:: What you have to do ::
Within the records below, find each line with the word "will" and copy it out.

:: Material for this task ::
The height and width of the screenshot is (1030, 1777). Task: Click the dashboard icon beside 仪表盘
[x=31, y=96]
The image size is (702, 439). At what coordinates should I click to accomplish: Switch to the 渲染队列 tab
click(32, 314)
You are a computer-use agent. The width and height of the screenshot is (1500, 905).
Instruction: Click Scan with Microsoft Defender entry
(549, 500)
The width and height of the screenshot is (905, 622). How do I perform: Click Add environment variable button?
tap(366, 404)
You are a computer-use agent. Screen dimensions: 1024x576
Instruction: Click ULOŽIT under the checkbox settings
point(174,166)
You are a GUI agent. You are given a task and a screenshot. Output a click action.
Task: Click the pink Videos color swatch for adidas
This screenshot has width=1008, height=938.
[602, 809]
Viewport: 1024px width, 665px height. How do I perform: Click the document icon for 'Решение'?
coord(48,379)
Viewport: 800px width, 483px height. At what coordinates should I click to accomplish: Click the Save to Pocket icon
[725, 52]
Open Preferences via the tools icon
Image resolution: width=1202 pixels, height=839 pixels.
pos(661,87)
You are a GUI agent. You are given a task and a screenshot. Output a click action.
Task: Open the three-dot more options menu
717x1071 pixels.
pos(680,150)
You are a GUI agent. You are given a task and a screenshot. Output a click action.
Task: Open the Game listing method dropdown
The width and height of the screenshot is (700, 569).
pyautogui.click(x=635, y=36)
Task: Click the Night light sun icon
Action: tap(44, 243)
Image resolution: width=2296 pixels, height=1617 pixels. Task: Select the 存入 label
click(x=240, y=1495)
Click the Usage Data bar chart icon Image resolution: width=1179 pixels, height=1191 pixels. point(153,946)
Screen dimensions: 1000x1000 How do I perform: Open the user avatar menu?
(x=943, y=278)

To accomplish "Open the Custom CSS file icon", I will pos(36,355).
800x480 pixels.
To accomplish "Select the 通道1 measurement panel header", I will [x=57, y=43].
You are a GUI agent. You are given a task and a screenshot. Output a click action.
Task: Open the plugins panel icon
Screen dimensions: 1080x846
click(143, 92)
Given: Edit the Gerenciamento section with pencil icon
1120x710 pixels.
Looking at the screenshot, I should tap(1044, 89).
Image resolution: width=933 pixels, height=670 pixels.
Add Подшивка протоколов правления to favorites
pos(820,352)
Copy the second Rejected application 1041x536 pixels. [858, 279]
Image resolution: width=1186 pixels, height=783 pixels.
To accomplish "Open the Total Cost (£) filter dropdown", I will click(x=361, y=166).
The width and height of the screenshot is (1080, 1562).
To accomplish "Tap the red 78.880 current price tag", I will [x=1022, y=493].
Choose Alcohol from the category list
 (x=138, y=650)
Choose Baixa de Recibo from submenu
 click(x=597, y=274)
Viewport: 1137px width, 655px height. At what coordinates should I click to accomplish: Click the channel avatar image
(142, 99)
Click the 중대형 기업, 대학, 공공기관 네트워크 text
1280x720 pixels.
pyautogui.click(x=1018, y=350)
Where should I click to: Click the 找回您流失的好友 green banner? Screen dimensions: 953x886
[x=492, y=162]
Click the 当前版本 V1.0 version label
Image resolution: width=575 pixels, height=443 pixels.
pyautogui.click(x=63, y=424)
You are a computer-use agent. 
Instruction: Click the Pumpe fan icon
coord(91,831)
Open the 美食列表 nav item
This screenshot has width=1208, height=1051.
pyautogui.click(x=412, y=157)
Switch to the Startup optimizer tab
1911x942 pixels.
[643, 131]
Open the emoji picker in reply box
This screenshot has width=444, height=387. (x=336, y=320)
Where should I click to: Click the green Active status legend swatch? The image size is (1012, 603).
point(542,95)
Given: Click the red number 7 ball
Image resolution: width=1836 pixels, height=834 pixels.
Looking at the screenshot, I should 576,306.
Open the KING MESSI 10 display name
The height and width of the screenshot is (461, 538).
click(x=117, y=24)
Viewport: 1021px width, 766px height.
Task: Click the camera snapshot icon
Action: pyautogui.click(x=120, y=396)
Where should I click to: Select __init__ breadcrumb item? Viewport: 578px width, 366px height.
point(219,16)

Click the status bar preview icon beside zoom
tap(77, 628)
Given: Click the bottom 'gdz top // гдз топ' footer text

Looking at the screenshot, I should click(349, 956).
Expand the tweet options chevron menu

:: Task result ::
To accomplish "Open the Custom CSS file icon", I will pos(36,355).
To accomplish "Select the 通道1 measurement panel header", I will [x=57, y=43].
To accomplish "Open the Total Cost (£) filter dropdown", I will click(x=361, y=166).
To accomplish "Tap the red 78.880 current price tag", I will [x=1022, y=493].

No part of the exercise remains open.